A significant benefit of this ratiometric method for quantitating reaction progress is the elimination of wellto- well variations in FRET-peptide concentration and signal intensities. As a result, the assay yields very high Z´-factor values (>0.7) at a low percent phosphorylation.

Both cleaved and uncleaved FRET-peptides contribute to the fluorescence signals and therefore to the Emission Ratio. The extent of phosphorylation of the FRET-peptide can be calculated from the Emission Ratio.
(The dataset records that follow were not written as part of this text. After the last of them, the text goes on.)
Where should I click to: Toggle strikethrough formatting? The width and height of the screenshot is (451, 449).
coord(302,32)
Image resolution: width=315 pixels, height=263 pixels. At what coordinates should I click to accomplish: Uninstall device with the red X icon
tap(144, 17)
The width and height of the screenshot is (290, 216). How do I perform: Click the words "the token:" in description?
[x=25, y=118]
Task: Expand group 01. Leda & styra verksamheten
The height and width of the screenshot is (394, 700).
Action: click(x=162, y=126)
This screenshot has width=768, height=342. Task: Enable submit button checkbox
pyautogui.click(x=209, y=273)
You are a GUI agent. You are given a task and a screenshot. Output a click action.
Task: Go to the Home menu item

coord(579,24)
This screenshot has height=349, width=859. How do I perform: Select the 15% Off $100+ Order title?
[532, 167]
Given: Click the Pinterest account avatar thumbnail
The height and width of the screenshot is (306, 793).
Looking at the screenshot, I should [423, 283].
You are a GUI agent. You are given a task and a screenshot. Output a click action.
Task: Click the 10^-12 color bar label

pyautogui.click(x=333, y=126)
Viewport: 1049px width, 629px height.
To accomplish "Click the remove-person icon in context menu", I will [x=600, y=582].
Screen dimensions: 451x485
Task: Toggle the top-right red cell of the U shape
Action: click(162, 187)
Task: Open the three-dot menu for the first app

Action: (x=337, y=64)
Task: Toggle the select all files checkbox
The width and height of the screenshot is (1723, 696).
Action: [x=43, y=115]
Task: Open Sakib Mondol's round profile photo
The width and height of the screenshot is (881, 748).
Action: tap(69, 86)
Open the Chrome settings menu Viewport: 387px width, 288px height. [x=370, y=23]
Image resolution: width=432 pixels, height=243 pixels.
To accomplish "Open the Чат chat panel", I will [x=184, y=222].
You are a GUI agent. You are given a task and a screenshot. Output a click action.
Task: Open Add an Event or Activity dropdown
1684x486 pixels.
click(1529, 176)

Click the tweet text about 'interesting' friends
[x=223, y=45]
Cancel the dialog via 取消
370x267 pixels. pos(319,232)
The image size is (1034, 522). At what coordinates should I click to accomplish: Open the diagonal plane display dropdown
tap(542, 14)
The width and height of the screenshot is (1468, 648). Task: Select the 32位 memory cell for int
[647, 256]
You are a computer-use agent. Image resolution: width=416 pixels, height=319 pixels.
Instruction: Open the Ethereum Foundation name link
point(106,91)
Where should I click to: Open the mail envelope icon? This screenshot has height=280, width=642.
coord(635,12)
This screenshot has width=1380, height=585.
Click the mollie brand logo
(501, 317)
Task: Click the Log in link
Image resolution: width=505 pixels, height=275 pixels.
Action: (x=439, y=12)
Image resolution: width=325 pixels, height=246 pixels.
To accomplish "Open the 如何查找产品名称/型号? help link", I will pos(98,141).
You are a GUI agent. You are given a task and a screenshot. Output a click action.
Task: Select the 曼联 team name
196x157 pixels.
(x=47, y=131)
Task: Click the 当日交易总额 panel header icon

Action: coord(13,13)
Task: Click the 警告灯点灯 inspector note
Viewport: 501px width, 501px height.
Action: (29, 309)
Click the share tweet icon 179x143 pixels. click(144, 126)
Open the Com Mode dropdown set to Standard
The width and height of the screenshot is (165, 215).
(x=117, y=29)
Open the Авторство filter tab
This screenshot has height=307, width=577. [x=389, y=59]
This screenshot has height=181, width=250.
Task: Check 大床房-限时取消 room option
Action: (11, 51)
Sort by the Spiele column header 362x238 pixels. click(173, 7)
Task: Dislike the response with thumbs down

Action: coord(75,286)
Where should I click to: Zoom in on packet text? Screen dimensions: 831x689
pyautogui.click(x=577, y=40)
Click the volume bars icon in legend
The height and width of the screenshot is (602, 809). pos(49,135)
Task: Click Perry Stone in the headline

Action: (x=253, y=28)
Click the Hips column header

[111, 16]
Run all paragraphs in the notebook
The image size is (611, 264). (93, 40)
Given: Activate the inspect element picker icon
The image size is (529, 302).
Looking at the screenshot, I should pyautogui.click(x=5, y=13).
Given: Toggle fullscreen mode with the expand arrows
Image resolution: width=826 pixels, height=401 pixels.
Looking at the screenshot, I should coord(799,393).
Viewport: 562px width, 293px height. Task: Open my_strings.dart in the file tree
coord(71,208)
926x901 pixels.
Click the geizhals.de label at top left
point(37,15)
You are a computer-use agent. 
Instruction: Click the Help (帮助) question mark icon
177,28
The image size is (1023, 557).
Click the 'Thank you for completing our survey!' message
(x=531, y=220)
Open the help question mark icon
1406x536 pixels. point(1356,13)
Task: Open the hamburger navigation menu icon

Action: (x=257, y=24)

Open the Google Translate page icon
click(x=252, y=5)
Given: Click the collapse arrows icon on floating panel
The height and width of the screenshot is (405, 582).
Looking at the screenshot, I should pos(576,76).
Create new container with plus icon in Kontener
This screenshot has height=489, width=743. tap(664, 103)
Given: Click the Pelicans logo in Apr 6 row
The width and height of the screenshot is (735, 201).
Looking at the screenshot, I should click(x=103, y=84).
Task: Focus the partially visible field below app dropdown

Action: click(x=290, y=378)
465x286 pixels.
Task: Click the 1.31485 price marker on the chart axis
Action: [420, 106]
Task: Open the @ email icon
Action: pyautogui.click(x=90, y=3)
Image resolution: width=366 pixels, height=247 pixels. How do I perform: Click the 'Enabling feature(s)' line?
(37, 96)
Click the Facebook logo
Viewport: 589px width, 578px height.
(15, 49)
The Emission Ratio will remain low if the FRET-peptide is phosphorylated (i.e., no kinase inhibition) and will be high if the FRET-peptide is non-phosphorylated (i.e., kinase inhibition).

- AKT1 (PKB alpha)

The 2X AKT1 (PKB alpha) / Ser/Thr 06 mixture is prepared in 50 mM HEPES pH 7.5, 0.01% BRIJ-35, 10 mM MgCl2, 1 mM EGTA. The final 10 μL kinase reaction consists of 1.15 - 25 ng AKT1 (PKB alpha) and 2 μM Ser/Thr 06 in 50 mM HEPES pH 7.5, 0.01% BRIJ-35, 10 mM MgCl2, 1 mM EGTA. After the 1 hour kinase reaction incubation, 5 μL of a 1:2048 dilution of Development Reagent A is added. - PDK1 Direct

The 2X PDK1 Direct / Ser/Thr 07 mixture is prepared in 50 mM Tris pH 8.5, 0.01% BRIJ-35, 10 mM MgCl2, 1 mM EGTA, 0.02% NaN3. The final 10 μL kinase reaction consists of 7.36 - 38.7 ng PDK1 Direct and 2 μM Ser/Thr 07 in 50 mM Tris / HEPES pH 8.0, 0.01% BRIJ-35, 10 mM MgCl2, 1 mM EGTA, 0.01% NaN3. After the 1 hour kinase reaction incubation, 5 μL of a 1:32768 dilution of development reagent A is added.